[Stored records]
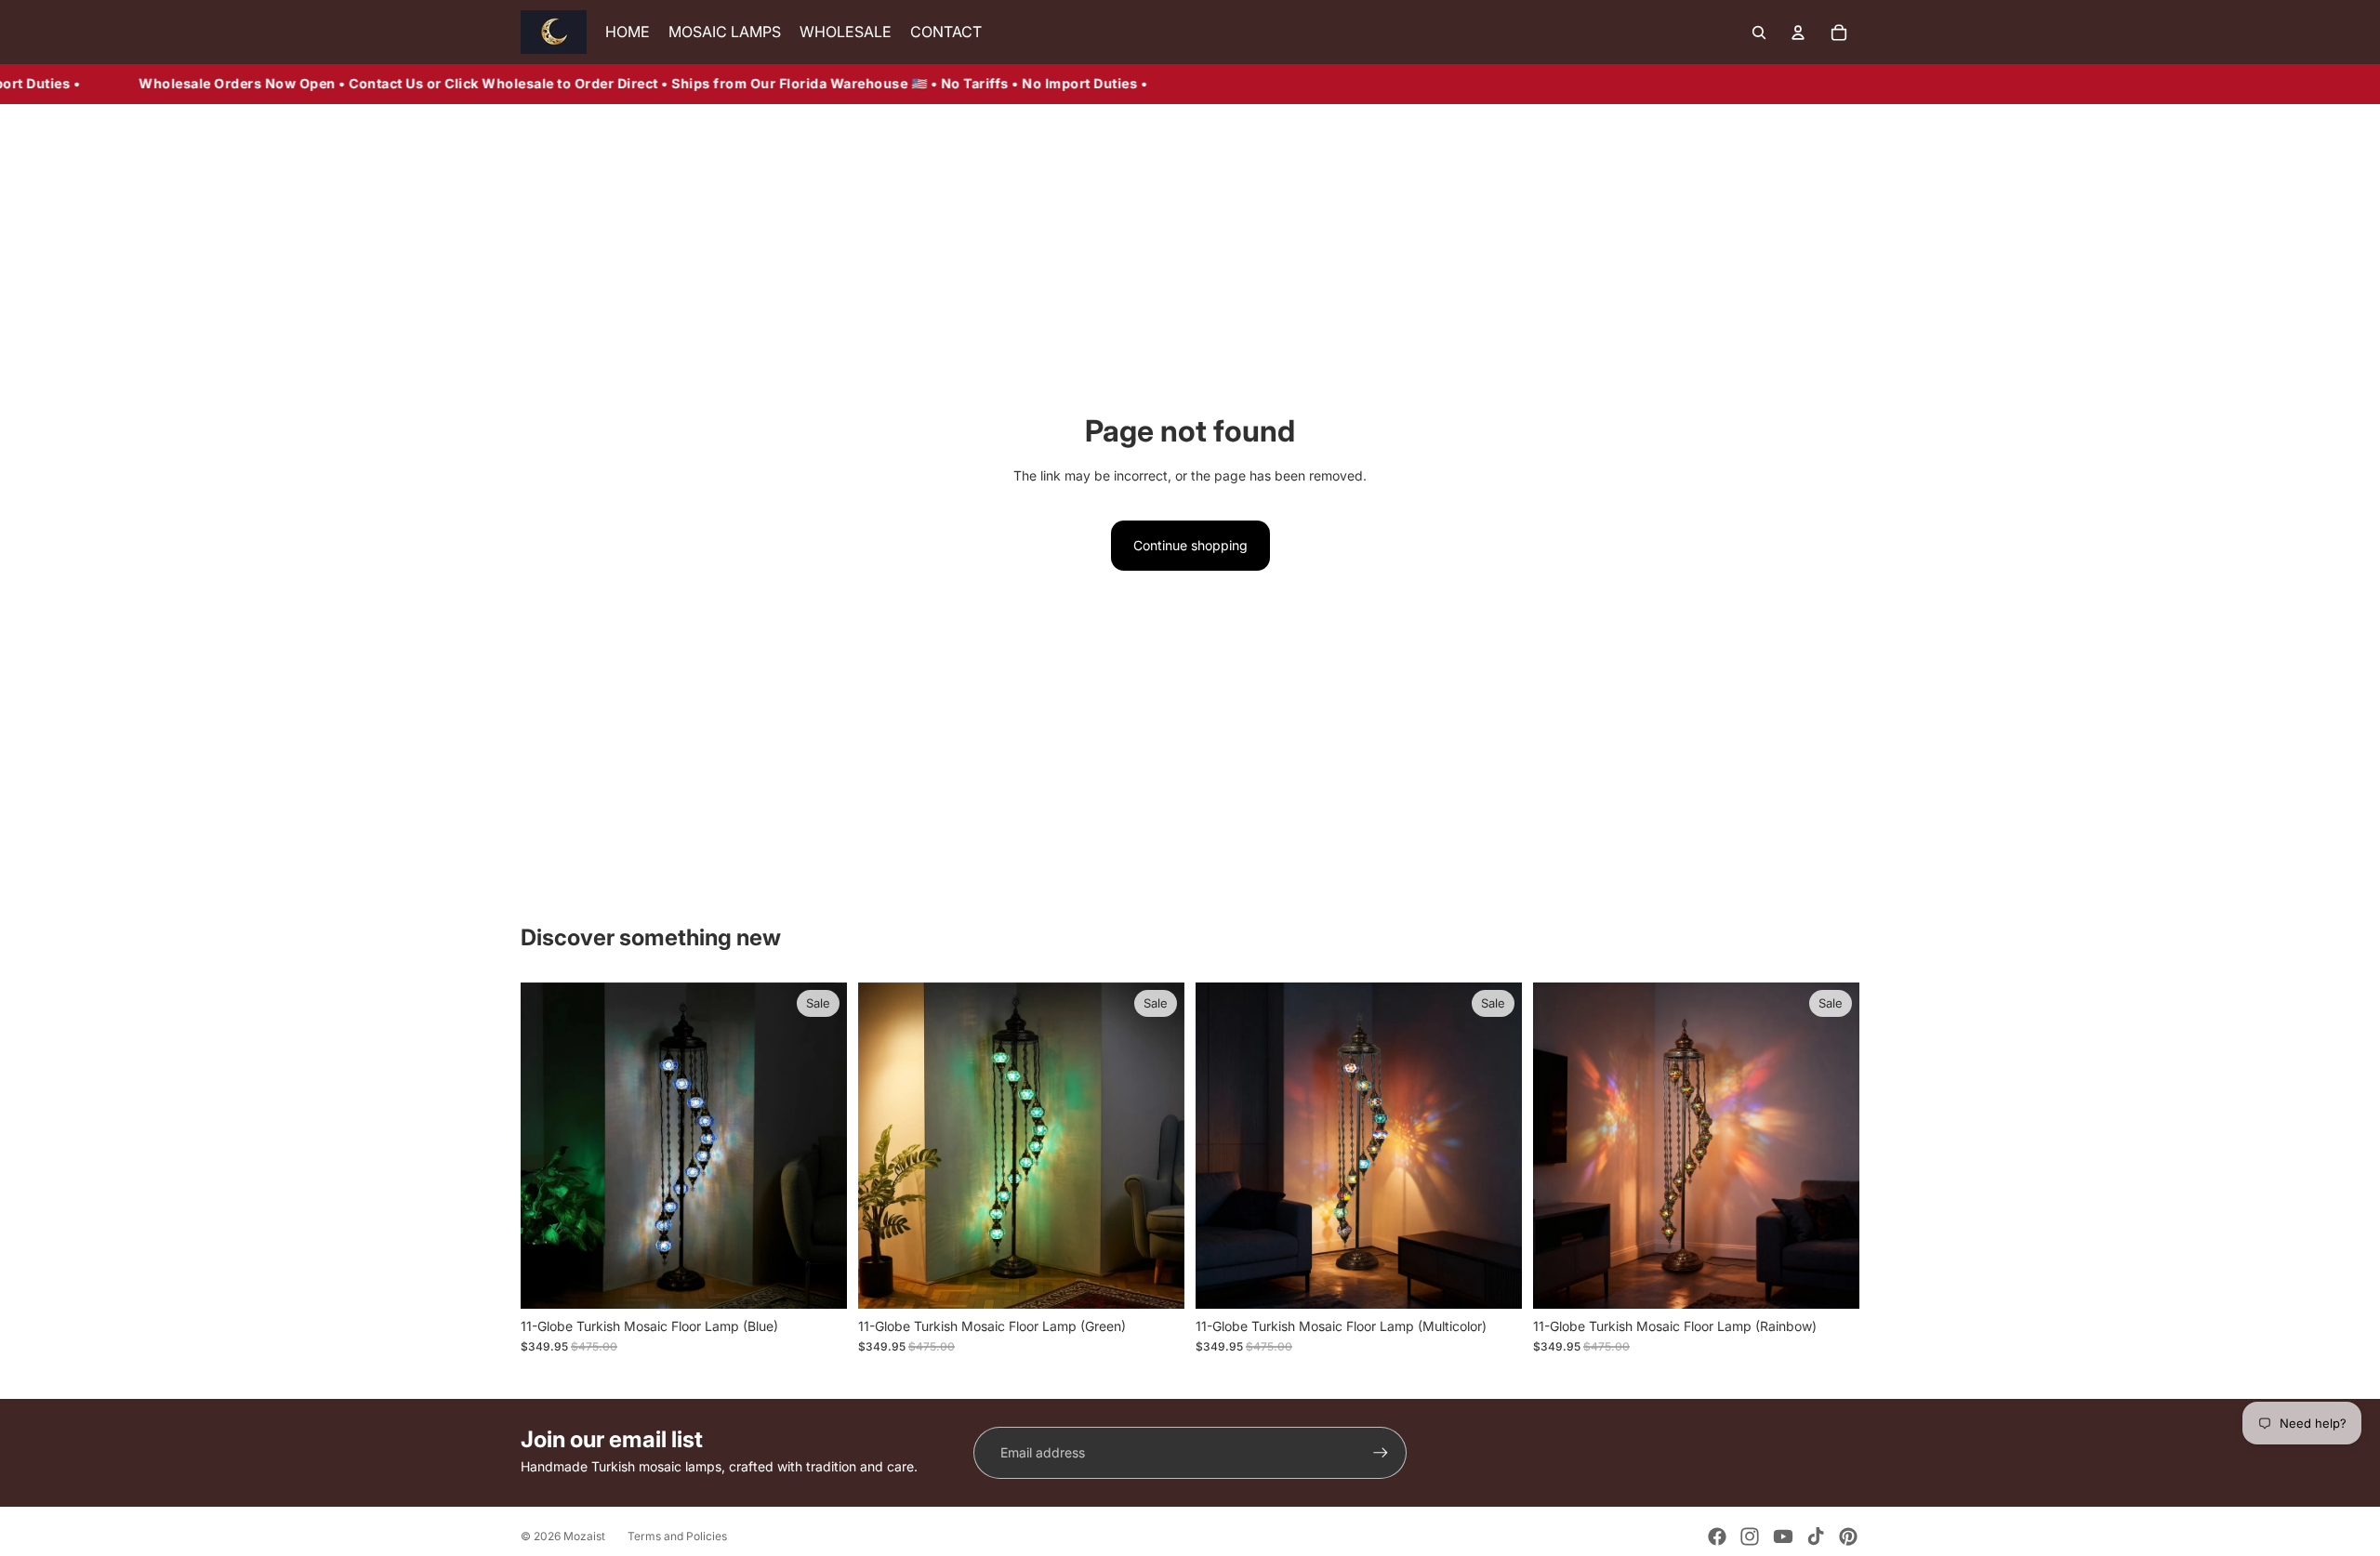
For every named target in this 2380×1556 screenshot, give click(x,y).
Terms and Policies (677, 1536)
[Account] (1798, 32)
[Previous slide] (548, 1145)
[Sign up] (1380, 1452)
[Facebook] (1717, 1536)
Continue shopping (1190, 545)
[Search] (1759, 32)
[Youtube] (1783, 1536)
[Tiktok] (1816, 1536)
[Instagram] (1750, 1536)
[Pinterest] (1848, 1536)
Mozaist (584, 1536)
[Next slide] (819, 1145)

▶ [Directions for this task] Repeat each entry exactly as it appears; skip any picture.

▶ [Answer for this exercise]
For every named target in this 2380×1556 screenshot, give click(x,y).
Terms and Policies (677, 1536)
[Account] (1798, 32)
[Previous slide] (548, 1145)
[Sign up] (1380, 1452)
[Facebook] (1717, 1536)
Continue shopping (1190, 545)
[Search] (1759, 32)
[Youtube] (1783, 1536)
[Tiktok] (1816, 1536)
[Instagram] (1750, 1536)
[Pinterest] (1848, 1536)
Mozaist (584, 1536)
[Next slide] (819, 1145)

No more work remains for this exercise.